→ Material supplied
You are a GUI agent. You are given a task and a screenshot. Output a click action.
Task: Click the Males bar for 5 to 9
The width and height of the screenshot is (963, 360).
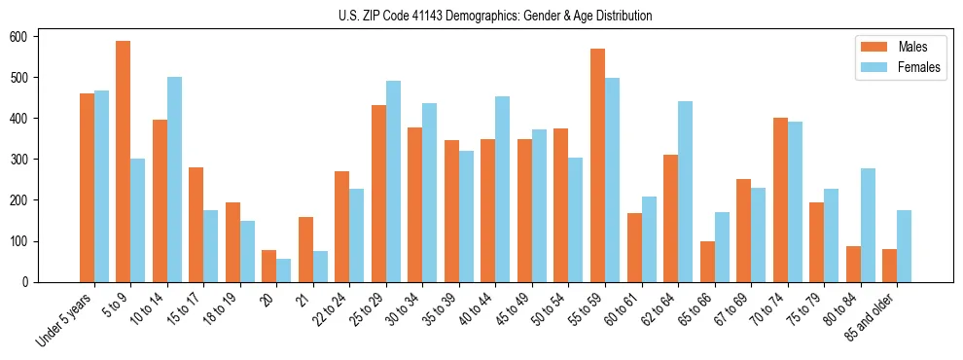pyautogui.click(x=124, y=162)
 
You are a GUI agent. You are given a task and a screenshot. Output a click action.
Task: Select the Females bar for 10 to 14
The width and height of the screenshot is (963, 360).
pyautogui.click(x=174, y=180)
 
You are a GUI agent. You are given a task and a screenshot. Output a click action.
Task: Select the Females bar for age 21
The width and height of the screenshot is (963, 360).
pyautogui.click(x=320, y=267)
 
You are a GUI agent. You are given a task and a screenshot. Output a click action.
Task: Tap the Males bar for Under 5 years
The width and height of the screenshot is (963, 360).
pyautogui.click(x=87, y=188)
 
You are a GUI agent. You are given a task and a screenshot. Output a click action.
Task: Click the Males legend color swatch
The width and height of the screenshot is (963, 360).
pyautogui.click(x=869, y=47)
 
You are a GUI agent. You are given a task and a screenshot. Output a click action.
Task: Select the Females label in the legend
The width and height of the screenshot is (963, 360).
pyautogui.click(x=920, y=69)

---

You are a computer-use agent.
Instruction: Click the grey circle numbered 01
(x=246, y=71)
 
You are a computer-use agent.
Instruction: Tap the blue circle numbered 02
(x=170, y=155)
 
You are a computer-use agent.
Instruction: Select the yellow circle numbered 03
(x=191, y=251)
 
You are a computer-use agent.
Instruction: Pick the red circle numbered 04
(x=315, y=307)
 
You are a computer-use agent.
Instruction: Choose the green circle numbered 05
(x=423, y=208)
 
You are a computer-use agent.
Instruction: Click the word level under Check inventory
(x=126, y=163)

--

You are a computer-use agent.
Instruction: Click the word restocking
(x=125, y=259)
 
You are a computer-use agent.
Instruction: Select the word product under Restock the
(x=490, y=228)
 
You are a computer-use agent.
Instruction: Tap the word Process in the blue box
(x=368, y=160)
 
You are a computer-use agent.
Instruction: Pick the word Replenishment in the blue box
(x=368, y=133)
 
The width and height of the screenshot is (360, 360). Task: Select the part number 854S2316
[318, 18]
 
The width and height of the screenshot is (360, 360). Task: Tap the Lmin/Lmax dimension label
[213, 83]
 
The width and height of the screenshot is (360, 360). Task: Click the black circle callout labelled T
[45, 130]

→ Exercise prompt
Pull out each line of the records above that contains the word "Females", and copy those lines in full.

→ Problem solution
Task: Select the Females bar for 10 to 14
Task: Select the Females bar for age 21
Task: Select the Females label in the legend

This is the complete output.